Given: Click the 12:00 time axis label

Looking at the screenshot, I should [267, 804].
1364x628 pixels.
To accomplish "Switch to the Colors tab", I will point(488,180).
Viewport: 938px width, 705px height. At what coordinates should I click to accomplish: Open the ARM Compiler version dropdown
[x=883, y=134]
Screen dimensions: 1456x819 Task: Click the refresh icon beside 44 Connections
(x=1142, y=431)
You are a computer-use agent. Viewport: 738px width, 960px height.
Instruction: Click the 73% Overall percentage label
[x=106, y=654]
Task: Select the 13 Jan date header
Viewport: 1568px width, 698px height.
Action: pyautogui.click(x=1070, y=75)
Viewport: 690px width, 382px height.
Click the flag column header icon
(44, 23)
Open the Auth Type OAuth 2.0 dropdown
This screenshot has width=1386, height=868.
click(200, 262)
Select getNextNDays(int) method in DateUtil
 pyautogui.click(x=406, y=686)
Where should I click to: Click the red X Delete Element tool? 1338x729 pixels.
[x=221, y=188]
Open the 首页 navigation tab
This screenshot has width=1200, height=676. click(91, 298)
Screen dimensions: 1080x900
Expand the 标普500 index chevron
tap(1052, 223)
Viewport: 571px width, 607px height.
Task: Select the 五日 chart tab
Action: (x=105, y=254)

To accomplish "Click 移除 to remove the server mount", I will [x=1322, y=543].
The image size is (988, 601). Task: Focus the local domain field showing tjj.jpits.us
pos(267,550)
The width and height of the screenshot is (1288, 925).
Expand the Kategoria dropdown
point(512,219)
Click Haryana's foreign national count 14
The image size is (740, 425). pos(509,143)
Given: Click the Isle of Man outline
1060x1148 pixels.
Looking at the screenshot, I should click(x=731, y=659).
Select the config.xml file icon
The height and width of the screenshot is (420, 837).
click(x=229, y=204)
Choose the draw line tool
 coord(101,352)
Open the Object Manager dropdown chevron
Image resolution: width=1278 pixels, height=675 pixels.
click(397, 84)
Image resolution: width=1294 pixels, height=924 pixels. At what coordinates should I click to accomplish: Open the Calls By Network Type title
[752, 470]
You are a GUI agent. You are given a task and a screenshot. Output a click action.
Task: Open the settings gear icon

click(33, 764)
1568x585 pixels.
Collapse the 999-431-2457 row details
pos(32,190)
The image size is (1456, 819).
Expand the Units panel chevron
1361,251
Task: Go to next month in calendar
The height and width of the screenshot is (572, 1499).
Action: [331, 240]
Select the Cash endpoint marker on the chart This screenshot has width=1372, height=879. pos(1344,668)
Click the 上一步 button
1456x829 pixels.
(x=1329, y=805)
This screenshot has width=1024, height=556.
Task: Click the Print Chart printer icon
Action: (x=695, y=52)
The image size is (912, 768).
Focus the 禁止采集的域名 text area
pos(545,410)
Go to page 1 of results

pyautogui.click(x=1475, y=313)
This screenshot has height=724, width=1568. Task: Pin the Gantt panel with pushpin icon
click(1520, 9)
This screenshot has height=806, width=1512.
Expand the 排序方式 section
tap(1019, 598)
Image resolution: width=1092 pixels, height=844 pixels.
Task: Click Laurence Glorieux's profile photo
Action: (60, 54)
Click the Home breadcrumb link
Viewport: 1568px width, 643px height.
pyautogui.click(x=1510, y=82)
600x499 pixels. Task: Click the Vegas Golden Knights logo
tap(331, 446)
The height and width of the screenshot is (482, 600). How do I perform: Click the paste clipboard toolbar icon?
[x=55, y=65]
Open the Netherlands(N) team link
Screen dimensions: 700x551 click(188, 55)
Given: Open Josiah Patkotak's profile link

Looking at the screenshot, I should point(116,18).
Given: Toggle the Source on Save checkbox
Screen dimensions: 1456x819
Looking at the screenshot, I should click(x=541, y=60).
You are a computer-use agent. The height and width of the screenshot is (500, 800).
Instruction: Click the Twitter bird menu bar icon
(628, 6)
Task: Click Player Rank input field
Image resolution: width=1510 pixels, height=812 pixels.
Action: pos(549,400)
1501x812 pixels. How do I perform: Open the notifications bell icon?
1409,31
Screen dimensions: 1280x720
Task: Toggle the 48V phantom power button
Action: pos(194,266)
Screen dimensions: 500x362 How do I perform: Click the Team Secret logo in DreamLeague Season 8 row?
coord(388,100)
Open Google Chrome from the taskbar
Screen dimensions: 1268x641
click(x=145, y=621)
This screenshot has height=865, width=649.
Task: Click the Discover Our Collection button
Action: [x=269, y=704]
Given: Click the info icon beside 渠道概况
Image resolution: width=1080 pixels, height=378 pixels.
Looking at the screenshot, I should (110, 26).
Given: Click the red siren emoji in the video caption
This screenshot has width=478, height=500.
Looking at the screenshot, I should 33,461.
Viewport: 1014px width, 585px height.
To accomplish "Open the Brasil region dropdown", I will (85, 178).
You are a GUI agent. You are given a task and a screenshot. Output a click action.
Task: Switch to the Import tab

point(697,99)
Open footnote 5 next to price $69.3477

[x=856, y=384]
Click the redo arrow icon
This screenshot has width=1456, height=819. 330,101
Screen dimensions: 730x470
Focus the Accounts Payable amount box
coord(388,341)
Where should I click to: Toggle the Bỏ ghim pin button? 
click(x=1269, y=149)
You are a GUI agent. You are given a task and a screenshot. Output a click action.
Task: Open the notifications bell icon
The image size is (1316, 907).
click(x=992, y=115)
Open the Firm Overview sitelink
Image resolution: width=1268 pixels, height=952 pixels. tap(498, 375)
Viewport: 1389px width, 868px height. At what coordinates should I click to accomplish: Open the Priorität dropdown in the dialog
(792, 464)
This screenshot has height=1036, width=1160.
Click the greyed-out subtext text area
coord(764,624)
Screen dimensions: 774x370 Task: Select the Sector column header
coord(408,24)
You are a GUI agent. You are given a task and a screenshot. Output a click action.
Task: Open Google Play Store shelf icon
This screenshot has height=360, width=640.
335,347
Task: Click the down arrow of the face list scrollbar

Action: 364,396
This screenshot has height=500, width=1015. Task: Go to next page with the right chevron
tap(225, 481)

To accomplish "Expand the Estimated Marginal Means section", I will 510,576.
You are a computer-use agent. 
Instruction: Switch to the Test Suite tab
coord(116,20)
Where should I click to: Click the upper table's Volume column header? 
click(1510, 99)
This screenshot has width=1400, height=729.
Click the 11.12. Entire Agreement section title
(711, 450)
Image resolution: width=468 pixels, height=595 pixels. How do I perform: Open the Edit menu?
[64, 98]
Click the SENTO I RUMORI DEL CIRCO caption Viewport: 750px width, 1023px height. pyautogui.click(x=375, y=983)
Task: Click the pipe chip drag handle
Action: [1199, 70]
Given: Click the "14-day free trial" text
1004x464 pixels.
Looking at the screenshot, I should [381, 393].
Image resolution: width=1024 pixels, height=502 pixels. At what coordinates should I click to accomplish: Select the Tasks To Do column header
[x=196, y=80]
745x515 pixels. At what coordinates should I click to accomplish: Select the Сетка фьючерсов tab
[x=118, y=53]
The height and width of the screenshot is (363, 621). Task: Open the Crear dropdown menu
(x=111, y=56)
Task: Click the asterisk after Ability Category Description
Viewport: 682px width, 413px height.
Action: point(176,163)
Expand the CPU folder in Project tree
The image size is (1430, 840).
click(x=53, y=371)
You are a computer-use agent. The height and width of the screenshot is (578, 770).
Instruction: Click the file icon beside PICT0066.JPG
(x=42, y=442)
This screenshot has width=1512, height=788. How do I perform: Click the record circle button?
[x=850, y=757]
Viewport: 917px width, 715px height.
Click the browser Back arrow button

— WHAT TO PRODUCE —
Reproduce every one of the rows above verbatim, line for line.

— ANSWER TO THE EXERCISE —
Given: Click the 12:00 time axis label

Looking at the screenshot, I should [267, 804].
1364x628 pixels.
To accomplish "Switch to the Colors tab", I will point(488,180).
Viewport: 938px width, 705px height. At what coordinates should I click to accomplish: Open the ARM Compiler version dropdown
[x=883, y=134]
Screen dimensions: 1456x819 Task: Click the refresh icon beside 44 Connections
(x=1142, y=431)
You are a computer-use agent. Viewport: 738px width, 960px height.
Instruction: Click the 73% Overall percentage label
[x=106, y=654]
Task: Select the 13 Jan date header
Viewport: 1568px width, 698px height.
Action: pyautogui.click(x=1070, y=75)
Viewport: 690px width, 382px height.
Click the flag column header icon
(44, 23)
Open the Auth Type OAuth 2.0 dropdown
This screenshot has width=1386, height=868.
click(200, 262)
Select getNextNDays(int) method in DateUtil
 pyautogui.click(x=406, y=686)
Where should I click to: Click the red X Delete Element tool? 1338x729 pixels.
[x=221, y=188]
Open the 首页 navigation tab
This screenshot has width=1200, height=676. click(91, 298)
Screen dimensions: 1080x900
Expand the 标普500 index chevron
tap(1052, 223)
Viewport: 571px width, 607px height.
Task: Select the 五日 chart tab
Action: (x=105, y=254)

To accomplish "Click 移除 to remove the server mount", I will [x=1322, y=543].
The image size is (988, 601). Task: Focus the local domain field showing tjj.jpits.us
pos(267,550)
The width and height of the screenshot is (1288, 925).
Expand the Kategoria dropdown
point(512,219)
Click Haryana's foreign national count 14
The image size is (740, 425). pos(509,143)
Given: Click the Isle of Man outline
1060x1148 pixels.
Looking at the screenshot, I should click(x=731, y=659).
Select the config.xml file icon
The height and width of the screenshot is (420, 837).
click(x=229, y=204)
Choose the draw line tool
 coord(101,352)
Open the Object Manager dropdown chevron
Image resolution: width=1278 pixels, height=675 pixels.
click(397, 84)
Image resolution: width=1294 pixels, height=924 pixels. At what coordinates should I click to accomplish: Open the Calls By Network Type title
[752, 470]
You are a GUI agent. You are given a task and a screenshot. Output a click action.
Task: Open the settings gear icon

click(33, 764)
1568x585 pixels.
Collapse the 999-431-2457 row details
pos(32,190)
The image size is (1456, 819).
Expand the Units panel chevron
1361,251
Task: Go to next month in calendar
The height and width of the screenshot is (572, 1499).
Action: [331, 240]
Select the Cash endpoint marker on the chart This screenshot has width=1372, height=879. pos(1344,668)
Click the 上一步 button
1456x829 pixels.
(x=1329, y=805)
This screenshot has width=1024, height=556.
Task: Click the Print Chart printer icon
Action: (x=695, y=52)
The image size is (912, 768).
Focus the 禁止采集的域名 text area
pos(545,410)
Go to page 1 of results

pyautogui.click(x=1475, y=313)
This screenshot has height=724, width=1568. Task: Pin the Gantt panel with pushpin icon
click(1520, 9)
This screenshot has height=806, width=1512.
Expand the 排序方式 section
tap(1019, 598)
Image resolution: width=1092 pixels, height=844 pixels.
Task: Click Laurence Glorieux's profile photo
Action: (60, 54)
Click the Home breadcrumb link
Viewport: 1568px width, 643px height.
pyautogui.click(x=1510, y=82)
600x499 pixels. Task: Click the Vegas Golden Knights logo
tap(331, 446)
The height and width of the screenshot is (482, 600). How do I perform: Click the paste clipboard toolbar icon?
[x=55, y=65]
Open the Netherlands(N) team link
Screen dimensions: 700x551 click(188, 55)
Given: Open Josiah Patkotak's profile link

Looking at the screenshot, I should point(116,18).
Given: Toggle the Source on Save checkbox
Screen dimensions: 1456x819
Looking at the screenshot, I should click(x=541, y=60).
You are a computer-use agent. The height and width of the screenshot is (500, 800).
Instruction: Click the Twitter bird menu bar icon
(628, 6)
Task: Click Player Rank input field
Image resolution: width=1510 pixels, height=812 pixels.
Action: pos(549,400)
1501x812 pixels. How do I perform: Open the notifications bell icon?
1409,31
Screen dimensions: 1280x720
Task: Toggle the 48V phantom power button
Action: pos(194,266)
Screen dimensions: 500x362 How do I perform: Click the Team Secret logo in DreamLeague Season 8 row?
coord(388,100)
Open Google Chrome from the taskbar
Screen dimensions: 1268x641
click(x=145, y=621)
This screenshot has height=865, width=649.
Task: Click the Discover Our Collection button
Action: [x=269, y=704]
Given: Click the info icon beside 渠道概况
Image resolution: width=1080 pixels, height=378 pixels.
Looking at the screenshot, I should (110, 26).
Given: Click the red siren emoji in the video caption
This screenshot has width=478, height=500.
Looking at the screenshot, I should 33,461.
Viewport: 1014px width, 585px height.
To accomplish "Open the Brasil region dropdown", I will (85, 178).
You are a GUI agent. You are given a task and a screenshot. Output a click action.
Task: Switch to the Import tab

point(697,99)
Open footnote 5 next to price $69.3477

[x=856, y=384]
Click the redo arrow icon
This screenshot has width=1456, height=819. 330,101
Screen dimensions: 730x470
Focus the Accounts Payable amount box
coord(388,341)
Where should I click to: Toggle the Bỏ ghim pin button? 
click(x=1269, y=149)
You are a GUI agent. You are given a task and a screenshot. Output a click action.
Task: Open the notifications bell icon
The image size is (1316, 907).
click(x=992, y=115)
Open the Firm Overview sitelink
Image resolution: width=1268 pixels, height=952 pixels. tap(498, 375)
Viewport: 1389px width, 868px height. At what coordinates should I click to accomplish: Open the Priorität dropdown in the dialog
(792, 464)
This screenshot has height=1036, width=1160.
Click the greyed-out subtext text area
coord(764,624)
Screen dimensions: 774x370 Task: Select the Sector column header
coord(408,24)
You are a GUI agent. You are given a task and a screenshot. Output a click action.
Task: Open Google Play Store shelf icon
This screenshot has height=360, width=640.
335,347
Task: Click the down arrow of the face list scrollbar

Action: 364,396
This screenshot has height=500, width=1015. Task: Go to next page with the right chevron
tap(225, 481)

To accomplish "Expand the Estimated Marginal Means section", I will 510,576.
You are a computer-use agent. 
Instruction: Switch to the Test Suite tab
coord(116,20)
Where should I click to: Click the upper table's Volume column header? 
click(1510, 99)
This screenshot has width=1400, height=729.
Click the 11.12. Entire Agreement section title
(711, 450)
Image resolution: width=468 pixels, height=595 pixels. How do I perform: Open the Edit menu?
[64, 98]
Click the SENTO I RUMORI DEL CIRCO caption Viewport: 750px width, 1023px height. pyautogui.click(x=375, y=983)
Task: Click the pipe chip drag handle
Action: [1199, 70]
Given: Click the "14-day free trial" text
1004x464 pixels.
Looking at the screenshot, I should [381, 393].
Image resolution: width=1024 pixels, height=502 pixels. At what coordinates should I click to accomplish: Select the Tasks To Do column header
[x=196, y=80]
745x515 pixels. At what coordinates should I click to accomplish: Select the Сетка фьючерсов tab
[x=118, y=53]
The height and width of the screenshot is (363, 621). Task: Open the Crear dropdown menu
(x=111, y=56)
Task: Click the asterisk after Ability Category Description
Viewport: 682px width, 413px height.
Action: point(176,163)
Expand the CPU folder in Project tree
The image size is (1430, 840).
click(x=53, y=371)
You are a computer-use agent. The height and width of the screenshot is (578, 770).
Instruction: Click the file icon beside PICT0066.JPG
(x=42, y=442)
This screenshot has width=1512, height=788. How do I perform: Click the record circle button?
[x=850, y=757]
Viewport: 917px width, 715px height.
Click the browser Back arrow button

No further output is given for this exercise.